I hope you liked it. Again, that one was shared over liquor and it did good at the time. BTW, this was not by any means intended to diss nurses. Those of you who know me realise that I have a great respect for our nurses who do a hell of a lot for very little. Have a good Friday and weekend. ![]()
October 29th, 2004 at 9:47 am I’m howling!!! Loved that joke. Yes, I went to St. Andrews and graduated in 1975. Man, you seem to be always on call. Anyway, hope you have an uneventful tomorrow-workwise. Have a good weekend!!
October 29th, 2004 at 10:25 am Well, I won’t lie, me never rate that one… Maybe because I read it sober… A so it go though, you can never win them all…

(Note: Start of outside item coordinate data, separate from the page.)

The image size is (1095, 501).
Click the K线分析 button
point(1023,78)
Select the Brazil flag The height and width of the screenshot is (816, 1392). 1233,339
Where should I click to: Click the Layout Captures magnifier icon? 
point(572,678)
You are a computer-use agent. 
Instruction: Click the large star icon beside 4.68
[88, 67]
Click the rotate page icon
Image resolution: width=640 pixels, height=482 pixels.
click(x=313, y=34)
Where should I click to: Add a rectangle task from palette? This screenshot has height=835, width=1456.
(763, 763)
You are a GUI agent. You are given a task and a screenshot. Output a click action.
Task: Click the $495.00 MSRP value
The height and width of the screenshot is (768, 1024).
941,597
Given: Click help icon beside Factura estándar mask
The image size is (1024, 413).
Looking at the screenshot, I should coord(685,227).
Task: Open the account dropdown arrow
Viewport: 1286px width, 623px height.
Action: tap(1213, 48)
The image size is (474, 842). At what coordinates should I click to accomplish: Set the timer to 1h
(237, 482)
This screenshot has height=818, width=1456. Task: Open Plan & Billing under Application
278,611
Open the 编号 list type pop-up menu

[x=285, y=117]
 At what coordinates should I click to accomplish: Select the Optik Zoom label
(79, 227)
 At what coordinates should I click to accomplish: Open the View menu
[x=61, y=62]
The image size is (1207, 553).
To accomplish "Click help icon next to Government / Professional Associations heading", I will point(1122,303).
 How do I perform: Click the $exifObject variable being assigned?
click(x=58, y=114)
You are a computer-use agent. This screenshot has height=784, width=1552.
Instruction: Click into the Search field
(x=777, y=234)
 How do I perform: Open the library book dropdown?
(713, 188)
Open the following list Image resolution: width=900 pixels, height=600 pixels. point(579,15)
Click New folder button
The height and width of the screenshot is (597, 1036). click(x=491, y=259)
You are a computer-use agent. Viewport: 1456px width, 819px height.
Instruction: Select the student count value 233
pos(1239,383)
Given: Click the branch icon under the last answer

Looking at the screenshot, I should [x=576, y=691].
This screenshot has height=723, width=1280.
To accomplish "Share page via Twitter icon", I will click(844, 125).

October 29th, 2004 at 11:05 am
October 29th, 2004 at 2:09 pm …I thought the punch line was going to be “I told you to prick his boil not boil his p…” …but maybe I’m an old man :^)…
October 29th, 2004 at 2:42 pm Doc, thank God you decided to pursue a career in medicine as opposed to one in comedy, cause dat one never funny a rass…no matter how many drinks you buy me! As a matter of fact, when we link in December, buy me a couple drinks and get me as drunk as possible and tell me the joke, if I don’t laugh, buy me some more drinks, and try again. Keep repeating the process until I laugh
October 29th, 2004 at 5:25 pm BTW Sunshine, my daughter is currently attending your alma mater.
October 29th, 2004 at 7:10 pm OK, so most of onoo never rate the joke. TOUGH! At least Sunshine never diss it. Strangely, all of you just focussed on the joke and never said nutten else ’bout the rest of the post. Blogging can be a bitch sometimes.
October 30th, 2004 at 12:59 am Doc - take a look! All of the people who didn’t like your joke were male - does the image of boiling penises have anything to do with that? I thought it was funny still!
October 30th, 2004 at 9:56 am I remember the red poinsettas. Our uncle used to have lots of them growing around his house in Jacks Hill.
October 30th, 2004 at 10:44 am Indeed Seven….and I don’t think it is a case of Freudian penis envy…as they all have one. Perhaps just the natural protective instinct that all men have of the family jewels I suppose.
November 1st, 2004 at 8:23 am Seven-I also noticed that none of the males appreciated the joke. Scratchie-how interesting that your daughter is attending the same high school as I did. Things must be so different from when I was there in 1975.